US 12,438,943 B2
System and method for offloading preprocessing of machine learning data to remote storage
Debojyoti Dutta, San Jose, CA (US); Johnu George, Bangalore (IN); Manosiz Bhattacharyya, San Jose, CA (US); and Roger Liao, San Jose, CA (US)
Assigned to Nutanix, Inc., San Jose, CA (US)
Filed by Nutanix, Inc., San Jose, CA (US)
Filed on Nov. 4, 2022, as Appl. No. 17/981,077.
Claims priority of application No. 202141052691 (IN), filed on Nov. 17, 2021.
Prior Publication US 2023/0156083 A1, May 18, 2023
Int. Cl.
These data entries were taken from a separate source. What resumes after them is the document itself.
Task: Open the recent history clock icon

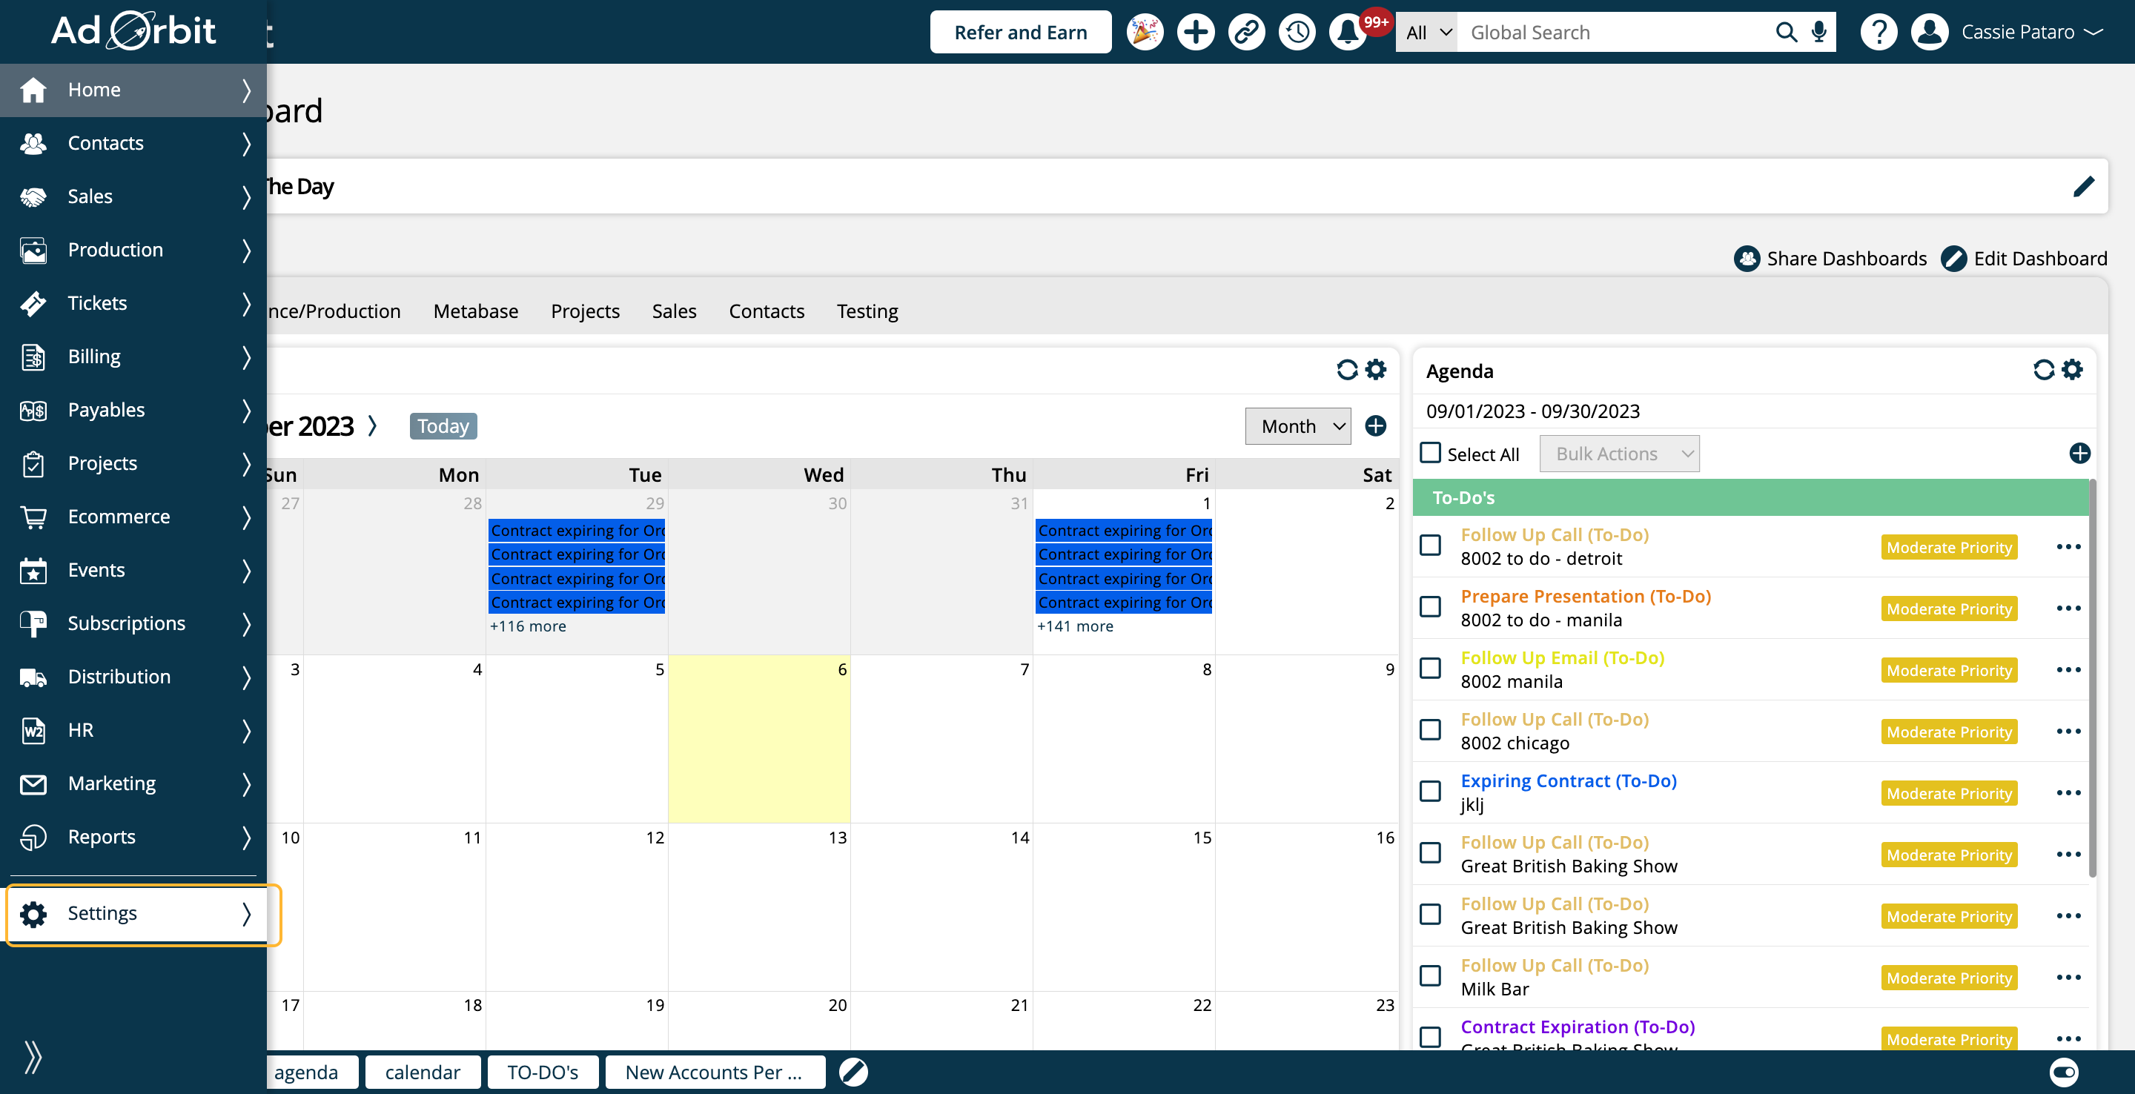Action: click(1297, 32)
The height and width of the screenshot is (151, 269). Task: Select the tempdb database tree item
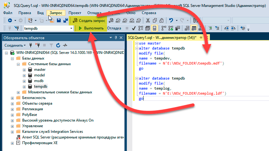tap(40, 86)
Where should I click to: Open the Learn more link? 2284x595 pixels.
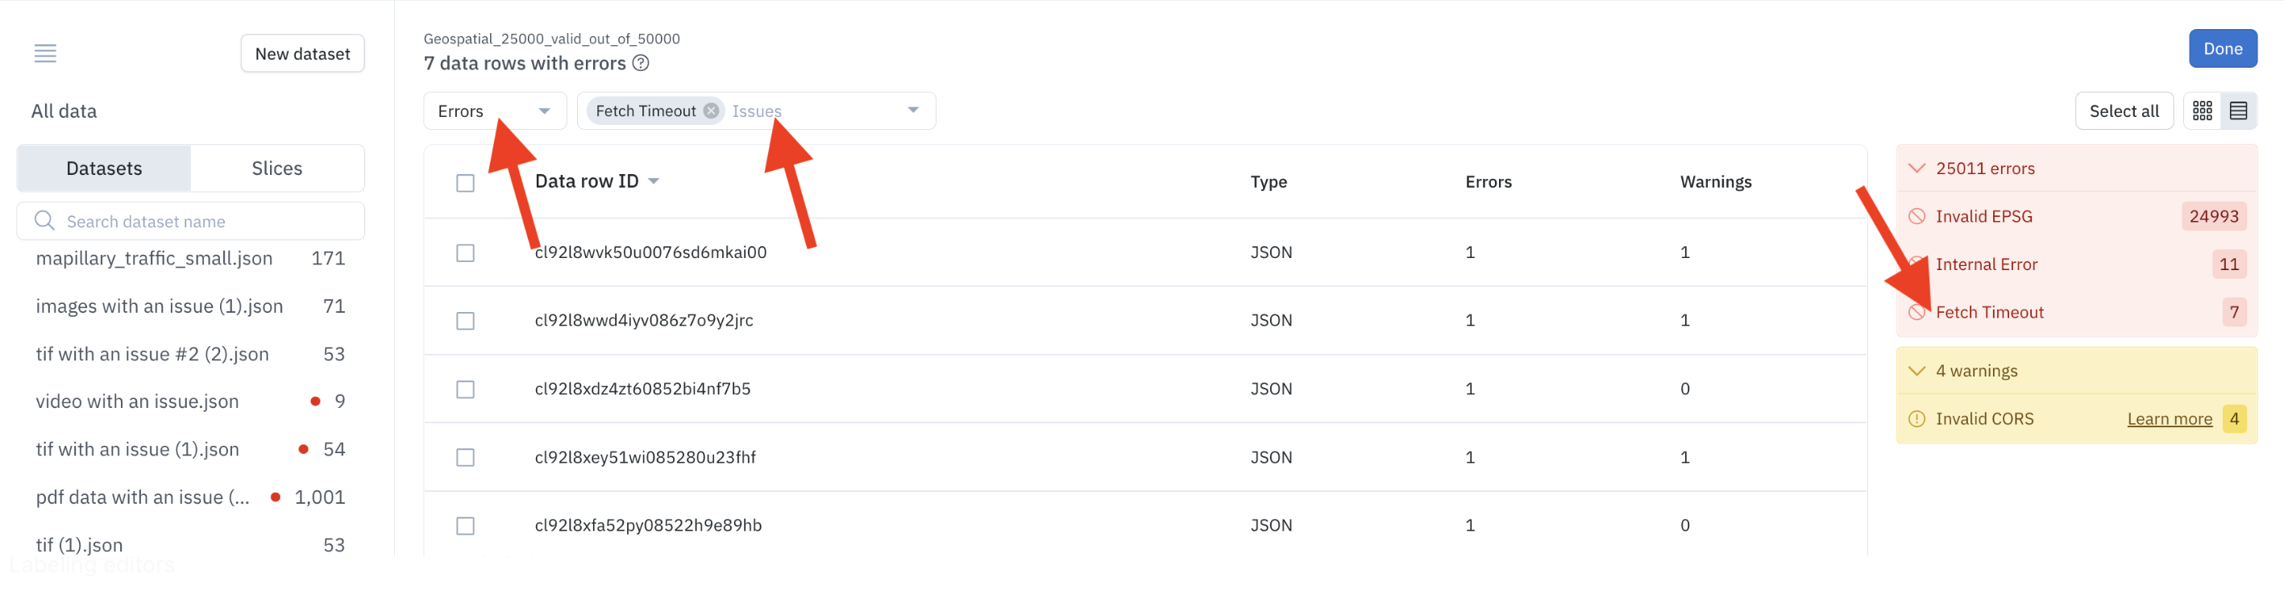click(2169, 419)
H04L 67/1097 (2022.01); G06F 9/455 (2018.01)
CPC H04L 67/1097 (2013.01) [G06F 9/45533 (2013.01)] 23 Claims
OG exemplary drawing
 
1. An apparatus comprising a processor and a memory, wherein the memory includes programmed instructions that, when executed by the processor, cause the apparatus to:
assign, by a resource scheduler, a first virtualized compute resource to a storage node of an object store on a first cloud, the storage node including a virtualized storage resource, wherein unstructured data is stored in the storage node;
preprocess, by the first virtualized compute resource of the storage node, at the storage node on the first cloud, the unstructured data stored in the storage node to generate preprocessed data;
transfer, via a public network, the preprocessed data generated by the first virtualized compute resource of the storage node to a compute node on a client system separate from the first cloud; and
assign, by the resource scheduler, a second virtualized compute resource to the compute node of the client system, wherein the second compute resource trains a machine learning (ML) model using the preprocessed data.